Nous souhaitons par ailleurs interroger la place qu’occupe l’histoire des minorités dans les musées et son évolution. Cela signifie prendre en compte la manière dont les demandes sociales évoluent, de la fascination pour l’exotisme qu’ont manifesté les expositions coloniales jusqu’aux revendications minoritaires (De L’Estoile, 2007). Mais aussi s’intéresser à la manière dont les politiques muséales et publiques, et les recherches en sciences humaines et sociales dialoguent et s’articulent (Bergeron et al., 2015). Comment les muséographes, conservatrices et conservateurs d’une part, les chercheur.es et militant.es de minorités d’autre part participent-ils conjointement à la mise en forme des représentations des minorités dans les institutions muséales. Quel patrimoine est rendu visible, matériel, immatériel ? De qui parle-t-on dans quel cadre et quelle institution, dédiée à une minorité ou non spécifique ? Enfin comment les institutions patrimoniales répondent-elles aux injonctions du devoir de mémoire ?

 

Il est possible d’analyser les politiques muséales dans leurs différentes fonctions d’exposition, de conservation, d’animation et de recherche scientifique. Quels sont les discours développés, tant du point de vue du contenu que des formes ? Différents types de récit sont mis en œuvre : une forme polyphonique met en valeur une histoire multiculturelle tandis que d’autres récits sont plus linéaires. Deux approches sont parfois distinguées, une « muséologie de l’objet » opposée à une « muséologie de l’idée » (Davallon, 1992, p. 99‑123). De même, les expositions consacrées à ces thèmes semblent donner la préférence à une approche dite « situationnelle » au travers d’expositions qui présentent des situations facilement lisibles par les visiteurs, au travers de dioramas, de reconstitutions (Gob, Drouguet, 2014, p. 128, 129).
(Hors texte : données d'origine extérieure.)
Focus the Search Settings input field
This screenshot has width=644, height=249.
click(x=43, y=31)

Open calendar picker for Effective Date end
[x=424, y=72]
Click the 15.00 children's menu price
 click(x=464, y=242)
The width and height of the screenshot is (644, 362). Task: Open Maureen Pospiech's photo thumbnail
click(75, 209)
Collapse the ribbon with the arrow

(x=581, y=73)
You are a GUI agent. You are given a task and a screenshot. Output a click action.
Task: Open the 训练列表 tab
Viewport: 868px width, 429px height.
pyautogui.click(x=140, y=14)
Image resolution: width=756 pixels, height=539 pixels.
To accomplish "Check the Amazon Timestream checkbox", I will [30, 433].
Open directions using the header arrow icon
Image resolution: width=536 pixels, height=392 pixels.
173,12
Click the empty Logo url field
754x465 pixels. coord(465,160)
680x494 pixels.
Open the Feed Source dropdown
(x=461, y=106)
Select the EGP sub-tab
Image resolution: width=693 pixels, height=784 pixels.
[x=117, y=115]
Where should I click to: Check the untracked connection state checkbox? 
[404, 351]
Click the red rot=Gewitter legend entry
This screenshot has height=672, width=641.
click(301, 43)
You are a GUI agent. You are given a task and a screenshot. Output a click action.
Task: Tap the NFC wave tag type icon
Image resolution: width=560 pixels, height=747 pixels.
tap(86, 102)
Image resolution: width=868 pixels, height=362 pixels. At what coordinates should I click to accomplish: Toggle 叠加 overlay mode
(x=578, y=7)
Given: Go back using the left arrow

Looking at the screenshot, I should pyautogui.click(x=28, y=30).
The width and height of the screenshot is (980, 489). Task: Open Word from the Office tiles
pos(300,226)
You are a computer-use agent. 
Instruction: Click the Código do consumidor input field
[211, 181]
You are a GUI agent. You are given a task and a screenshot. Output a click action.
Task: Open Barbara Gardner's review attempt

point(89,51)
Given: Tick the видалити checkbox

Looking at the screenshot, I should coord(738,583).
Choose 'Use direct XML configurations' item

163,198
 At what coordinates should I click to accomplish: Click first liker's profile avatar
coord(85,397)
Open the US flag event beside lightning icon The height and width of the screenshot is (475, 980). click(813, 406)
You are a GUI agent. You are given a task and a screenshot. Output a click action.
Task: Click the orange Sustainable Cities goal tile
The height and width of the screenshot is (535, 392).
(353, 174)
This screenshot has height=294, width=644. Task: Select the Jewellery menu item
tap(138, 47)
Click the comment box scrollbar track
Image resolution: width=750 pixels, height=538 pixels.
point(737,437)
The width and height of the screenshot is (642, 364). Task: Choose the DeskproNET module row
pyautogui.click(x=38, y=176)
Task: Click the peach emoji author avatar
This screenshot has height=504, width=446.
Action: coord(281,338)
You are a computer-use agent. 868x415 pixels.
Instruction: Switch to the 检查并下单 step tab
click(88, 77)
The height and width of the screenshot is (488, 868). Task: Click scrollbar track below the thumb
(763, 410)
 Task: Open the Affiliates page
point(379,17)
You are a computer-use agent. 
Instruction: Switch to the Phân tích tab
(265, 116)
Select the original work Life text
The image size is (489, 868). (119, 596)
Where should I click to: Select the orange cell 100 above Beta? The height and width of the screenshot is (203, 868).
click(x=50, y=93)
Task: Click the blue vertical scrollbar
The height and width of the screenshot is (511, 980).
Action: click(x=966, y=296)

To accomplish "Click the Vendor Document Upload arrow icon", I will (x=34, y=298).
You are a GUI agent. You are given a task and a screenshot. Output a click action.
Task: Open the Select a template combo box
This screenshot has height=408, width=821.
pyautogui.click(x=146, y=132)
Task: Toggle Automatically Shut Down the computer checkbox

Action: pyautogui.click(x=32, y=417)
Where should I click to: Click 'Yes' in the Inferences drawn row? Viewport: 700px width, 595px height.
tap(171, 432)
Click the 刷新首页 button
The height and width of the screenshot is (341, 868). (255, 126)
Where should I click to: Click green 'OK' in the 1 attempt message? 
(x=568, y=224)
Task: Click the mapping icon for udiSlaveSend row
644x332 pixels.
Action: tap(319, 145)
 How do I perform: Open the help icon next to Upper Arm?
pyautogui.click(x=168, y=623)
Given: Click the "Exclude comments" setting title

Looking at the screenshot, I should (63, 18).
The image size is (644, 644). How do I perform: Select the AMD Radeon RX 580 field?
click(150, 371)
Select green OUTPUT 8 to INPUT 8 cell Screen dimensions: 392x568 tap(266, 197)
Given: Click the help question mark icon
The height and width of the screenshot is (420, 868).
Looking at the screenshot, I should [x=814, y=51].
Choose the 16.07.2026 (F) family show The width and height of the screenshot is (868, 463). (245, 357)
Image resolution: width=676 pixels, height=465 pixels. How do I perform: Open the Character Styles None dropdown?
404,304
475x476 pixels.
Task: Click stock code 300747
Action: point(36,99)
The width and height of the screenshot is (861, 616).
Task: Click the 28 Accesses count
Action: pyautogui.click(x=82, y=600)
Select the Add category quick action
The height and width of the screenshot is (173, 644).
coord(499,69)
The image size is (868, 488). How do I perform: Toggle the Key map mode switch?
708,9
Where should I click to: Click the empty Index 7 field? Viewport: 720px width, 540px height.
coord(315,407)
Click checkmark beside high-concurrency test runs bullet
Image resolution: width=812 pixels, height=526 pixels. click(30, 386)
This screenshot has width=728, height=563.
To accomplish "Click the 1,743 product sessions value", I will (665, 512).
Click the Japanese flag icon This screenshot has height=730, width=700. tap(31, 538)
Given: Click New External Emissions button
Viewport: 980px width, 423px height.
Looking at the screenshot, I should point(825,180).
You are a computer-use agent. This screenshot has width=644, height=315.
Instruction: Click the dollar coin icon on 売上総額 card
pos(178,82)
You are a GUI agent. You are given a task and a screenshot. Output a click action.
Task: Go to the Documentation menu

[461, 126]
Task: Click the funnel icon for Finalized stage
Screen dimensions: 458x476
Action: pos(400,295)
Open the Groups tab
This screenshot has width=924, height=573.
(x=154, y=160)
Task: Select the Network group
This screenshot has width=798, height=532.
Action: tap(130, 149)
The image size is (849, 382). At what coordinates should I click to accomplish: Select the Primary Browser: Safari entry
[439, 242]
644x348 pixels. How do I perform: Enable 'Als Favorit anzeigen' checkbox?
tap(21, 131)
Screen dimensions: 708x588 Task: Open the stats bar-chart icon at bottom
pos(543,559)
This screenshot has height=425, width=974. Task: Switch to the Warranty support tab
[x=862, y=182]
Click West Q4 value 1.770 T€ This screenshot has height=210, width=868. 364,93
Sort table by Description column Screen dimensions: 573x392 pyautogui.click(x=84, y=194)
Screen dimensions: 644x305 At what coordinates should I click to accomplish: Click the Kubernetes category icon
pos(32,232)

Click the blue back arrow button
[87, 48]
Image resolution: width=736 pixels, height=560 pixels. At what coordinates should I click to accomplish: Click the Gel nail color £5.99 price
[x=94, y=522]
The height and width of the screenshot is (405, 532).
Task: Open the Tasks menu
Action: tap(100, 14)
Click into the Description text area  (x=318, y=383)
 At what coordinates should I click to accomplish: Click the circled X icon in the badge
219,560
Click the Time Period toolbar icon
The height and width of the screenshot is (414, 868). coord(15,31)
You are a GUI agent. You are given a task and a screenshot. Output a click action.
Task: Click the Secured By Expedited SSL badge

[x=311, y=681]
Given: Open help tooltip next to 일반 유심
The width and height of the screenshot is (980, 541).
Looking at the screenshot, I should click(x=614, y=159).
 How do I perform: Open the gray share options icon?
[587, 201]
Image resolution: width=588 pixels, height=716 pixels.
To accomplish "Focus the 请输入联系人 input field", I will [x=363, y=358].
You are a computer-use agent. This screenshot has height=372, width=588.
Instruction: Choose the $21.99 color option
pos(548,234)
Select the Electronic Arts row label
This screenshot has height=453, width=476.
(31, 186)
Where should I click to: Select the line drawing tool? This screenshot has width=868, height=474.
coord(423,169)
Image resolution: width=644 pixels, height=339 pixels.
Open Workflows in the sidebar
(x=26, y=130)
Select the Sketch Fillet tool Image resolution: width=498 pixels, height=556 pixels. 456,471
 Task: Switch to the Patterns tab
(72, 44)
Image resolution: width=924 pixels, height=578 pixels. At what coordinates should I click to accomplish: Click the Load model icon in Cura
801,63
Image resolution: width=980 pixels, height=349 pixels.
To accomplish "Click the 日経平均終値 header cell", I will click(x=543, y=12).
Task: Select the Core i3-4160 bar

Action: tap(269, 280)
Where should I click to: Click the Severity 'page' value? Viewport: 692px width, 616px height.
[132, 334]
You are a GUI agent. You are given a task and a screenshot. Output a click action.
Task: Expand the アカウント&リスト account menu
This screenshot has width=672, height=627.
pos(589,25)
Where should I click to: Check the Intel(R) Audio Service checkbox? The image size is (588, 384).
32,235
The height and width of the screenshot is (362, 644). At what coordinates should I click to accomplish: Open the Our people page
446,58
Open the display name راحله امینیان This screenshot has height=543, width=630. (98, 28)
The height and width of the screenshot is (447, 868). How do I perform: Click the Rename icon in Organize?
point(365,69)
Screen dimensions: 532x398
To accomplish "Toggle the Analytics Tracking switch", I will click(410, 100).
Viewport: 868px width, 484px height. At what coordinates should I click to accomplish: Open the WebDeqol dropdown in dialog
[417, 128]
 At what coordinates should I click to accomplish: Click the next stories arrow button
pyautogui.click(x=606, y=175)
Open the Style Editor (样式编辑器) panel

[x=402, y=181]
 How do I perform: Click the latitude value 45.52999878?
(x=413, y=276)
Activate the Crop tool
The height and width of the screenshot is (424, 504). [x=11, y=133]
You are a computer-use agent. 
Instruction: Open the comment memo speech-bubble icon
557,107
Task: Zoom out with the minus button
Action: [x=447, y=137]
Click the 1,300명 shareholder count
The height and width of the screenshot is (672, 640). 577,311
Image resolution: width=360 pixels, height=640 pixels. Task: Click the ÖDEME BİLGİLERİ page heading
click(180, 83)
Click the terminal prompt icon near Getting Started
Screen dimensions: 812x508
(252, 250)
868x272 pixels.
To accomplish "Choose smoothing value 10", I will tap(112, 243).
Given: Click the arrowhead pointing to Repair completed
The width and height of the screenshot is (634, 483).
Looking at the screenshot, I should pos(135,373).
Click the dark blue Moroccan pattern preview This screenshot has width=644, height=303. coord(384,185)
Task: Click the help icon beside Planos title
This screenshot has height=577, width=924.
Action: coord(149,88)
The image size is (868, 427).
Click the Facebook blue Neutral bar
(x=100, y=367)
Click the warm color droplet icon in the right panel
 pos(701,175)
Les musées nord-américains d’histoire et de société, regroupés aux États-Unis dans l’American Association for State and Local History(AASLH) ont une longue expérience du développement d’expériences immersives tout comme les musées canadiens avec par exemple en 1998 l’exposition novatrice « Nous, les premières nations » du Musée de la Civilisation du Québec en collaboration avec les 11 nations autochtones du Canada. En France les fonctions de conservation ont longtemps occupé une place plus importante.